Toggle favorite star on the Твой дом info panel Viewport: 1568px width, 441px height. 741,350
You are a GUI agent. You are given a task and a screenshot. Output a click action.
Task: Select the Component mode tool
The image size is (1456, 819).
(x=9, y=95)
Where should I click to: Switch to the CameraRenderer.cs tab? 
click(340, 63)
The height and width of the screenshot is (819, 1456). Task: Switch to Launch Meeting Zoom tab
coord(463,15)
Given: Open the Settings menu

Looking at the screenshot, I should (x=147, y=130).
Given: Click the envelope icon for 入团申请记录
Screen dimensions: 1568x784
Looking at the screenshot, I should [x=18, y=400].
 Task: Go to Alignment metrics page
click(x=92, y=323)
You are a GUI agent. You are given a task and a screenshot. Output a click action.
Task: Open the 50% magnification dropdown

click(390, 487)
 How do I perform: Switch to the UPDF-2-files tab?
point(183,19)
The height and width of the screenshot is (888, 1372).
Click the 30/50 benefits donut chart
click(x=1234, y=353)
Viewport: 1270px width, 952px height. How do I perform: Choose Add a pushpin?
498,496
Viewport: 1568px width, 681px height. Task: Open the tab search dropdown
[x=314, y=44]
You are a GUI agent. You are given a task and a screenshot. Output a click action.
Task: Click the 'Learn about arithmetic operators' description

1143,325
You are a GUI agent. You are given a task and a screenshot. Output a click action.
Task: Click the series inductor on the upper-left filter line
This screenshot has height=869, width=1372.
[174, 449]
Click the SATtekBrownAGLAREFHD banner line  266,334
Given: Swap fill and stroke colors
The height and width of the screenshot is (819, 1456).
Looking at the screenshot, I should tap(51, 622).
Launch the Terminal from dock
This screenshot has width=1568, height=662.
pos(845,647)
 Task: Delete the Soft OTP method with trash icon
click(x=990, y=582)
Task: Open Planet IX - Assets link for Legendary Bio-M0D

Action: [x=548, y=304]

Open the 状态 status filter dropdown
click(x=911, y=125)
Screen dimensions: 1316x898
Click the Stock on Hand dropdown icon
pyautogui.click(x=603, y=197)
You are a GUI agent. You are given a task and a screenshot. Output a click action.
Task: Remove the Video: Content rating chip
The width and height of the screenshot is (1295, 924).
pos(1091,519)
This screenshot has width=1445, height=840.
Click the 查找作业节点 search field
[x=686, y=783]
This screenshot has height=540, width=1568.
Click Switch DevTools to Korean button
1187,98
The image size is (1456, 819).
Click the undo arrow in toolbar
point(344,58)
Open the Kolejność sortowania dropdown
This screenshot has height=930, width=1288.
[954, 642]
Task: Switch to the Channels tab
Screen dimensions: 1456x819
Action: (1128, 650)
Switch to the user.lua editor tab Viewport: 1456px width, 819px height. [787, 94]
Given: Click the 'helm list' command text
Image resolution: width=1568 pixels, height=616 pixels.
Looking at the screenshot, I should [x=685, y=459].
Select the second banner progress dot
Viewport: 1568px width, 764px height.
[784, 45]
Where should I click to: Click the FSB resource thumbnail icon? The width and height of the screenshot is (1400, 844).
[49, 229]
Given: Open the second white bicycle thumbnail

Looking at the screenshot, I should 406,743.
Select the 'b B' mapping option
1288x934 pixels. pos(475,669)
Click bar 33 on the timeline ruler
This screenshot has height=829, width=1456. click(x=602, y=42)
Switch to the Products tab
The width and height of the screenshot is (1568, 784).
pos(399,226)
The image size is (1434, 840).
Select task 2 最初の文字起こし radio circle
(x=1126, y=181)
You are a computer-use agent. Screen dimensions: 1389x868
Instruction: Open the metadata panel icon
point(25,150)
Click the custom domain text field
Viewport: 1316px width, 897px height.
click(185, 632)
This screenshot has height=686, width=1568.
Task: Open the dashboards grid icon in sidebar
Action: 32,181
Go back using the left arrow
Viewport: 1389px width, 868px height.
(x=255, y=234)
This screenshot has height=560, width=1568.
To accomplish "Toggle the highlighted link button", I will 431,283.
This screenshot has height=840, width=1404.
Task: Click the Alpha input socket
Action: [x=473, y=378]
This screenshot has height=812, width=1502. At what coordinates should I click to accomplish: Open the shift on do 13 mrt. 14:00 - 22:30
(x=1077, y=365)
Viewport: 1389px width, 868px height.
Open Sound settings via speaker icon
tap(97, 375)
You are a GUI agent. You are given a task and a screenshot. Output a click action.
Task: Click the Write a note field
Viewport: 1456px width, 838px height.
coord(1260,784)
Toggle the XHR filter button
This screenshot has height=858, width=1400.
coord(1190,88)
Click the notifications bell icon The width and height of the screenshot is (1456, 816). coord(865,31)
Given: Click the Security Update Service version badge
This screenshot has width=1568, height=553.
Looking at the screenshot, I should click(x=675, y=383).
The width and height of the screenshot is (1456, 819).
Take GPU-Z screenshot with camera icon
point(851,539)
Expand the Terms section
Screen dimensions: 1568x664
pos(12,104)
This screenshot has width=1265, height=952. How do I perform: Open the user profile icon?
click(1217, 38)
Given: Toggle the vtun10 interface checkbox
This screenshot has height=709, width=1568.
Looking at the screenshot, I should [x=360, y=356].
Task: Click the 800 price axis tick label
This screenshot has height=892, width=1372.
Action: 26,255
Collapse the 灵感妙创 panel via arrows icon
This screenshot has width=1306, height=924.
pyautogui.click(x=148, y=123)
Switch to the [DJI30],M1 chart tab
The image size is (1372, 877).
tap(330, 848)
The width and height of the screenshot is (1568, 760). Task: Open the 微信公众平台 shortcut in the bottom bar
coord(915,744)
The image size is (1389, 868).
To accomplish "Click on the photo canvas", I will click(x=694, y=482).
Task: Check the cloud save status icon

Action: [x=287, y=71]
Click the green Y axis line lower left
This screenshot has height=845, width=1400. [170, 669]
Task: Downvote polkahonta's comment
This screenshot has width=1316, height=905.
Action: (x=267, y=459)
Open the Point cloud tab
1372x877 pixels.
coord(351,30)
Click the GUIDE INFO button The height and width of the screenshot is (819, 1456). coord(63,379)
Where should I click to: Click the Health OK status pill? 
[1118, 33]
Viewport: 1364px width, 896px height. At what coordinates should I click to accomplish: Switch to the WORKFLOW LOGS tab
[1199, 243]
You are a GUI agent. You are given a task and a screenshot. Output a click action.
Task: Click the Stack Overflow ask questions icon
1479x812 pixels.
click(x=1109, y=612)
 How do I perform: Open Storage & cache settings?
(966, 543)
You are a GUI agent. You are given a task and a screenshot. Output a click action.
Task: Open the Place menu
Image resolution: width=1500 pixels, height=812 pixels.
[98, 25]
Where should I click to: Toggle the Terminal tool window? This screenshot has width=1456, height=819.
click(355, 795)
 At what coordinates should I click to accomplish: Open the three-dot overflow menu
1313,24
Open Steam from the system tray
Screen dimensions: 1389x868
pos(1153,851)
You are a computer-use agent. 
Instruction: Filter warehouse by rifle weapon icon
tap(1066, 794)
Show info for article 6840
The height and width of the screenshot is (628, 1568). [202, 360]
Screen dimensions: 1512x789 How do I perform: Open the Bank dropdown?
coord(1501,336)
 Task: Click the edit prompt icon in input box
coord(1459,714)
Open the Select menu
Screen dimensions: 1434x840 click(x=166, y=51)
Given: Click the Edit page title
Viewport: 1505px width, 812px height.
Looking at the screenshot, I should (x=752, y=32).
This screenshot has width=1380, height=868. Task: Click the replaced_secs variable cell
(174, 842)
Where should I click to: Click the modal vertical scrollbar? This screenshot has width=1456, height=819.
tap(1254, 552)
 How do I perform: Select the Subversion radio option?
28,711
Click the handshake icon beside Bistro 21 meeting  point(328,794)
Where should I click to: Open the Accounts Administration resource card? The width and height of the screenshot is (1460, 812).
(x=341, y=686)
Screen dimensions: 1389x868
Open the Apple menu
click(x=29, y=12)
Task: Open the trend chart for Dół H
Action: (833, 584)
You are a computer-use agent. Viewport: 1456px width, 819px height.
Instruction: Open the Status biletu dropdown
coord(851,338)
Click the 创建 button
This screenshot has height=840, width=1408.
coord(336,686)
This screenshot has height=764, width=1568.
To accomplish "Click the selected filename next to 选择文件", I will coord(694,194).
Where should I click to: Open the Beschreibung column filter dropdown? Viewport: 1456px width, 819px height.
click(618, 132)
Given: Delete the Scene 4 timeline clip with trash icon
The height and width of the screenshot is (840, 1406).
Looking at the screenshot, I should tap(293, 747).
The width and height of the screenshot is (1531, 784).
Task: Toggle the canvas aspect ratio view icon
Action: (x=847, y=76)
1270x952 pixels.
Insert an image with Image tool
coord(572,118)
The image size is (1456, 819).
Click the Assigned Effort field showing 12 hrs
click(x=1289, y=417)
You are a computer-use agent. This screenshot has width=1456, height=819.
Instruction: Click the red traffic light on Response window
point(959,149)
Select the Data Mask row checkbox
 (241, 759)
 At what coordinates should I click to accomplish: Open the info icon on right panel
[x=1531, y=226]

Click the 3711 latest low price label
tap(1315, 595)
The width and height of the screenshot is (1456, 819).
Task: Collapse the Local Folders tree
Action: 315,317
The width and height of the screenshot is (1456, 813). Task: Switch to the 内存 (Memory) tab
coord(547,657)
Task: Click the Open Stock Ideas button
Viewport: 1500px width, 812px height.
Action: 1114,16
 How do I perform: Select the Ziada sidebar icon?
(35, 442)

+ + + +

**What the exercise asks**
Count the lines of the records that include the word "text". Give the number by itself.

**Solved exercise**
2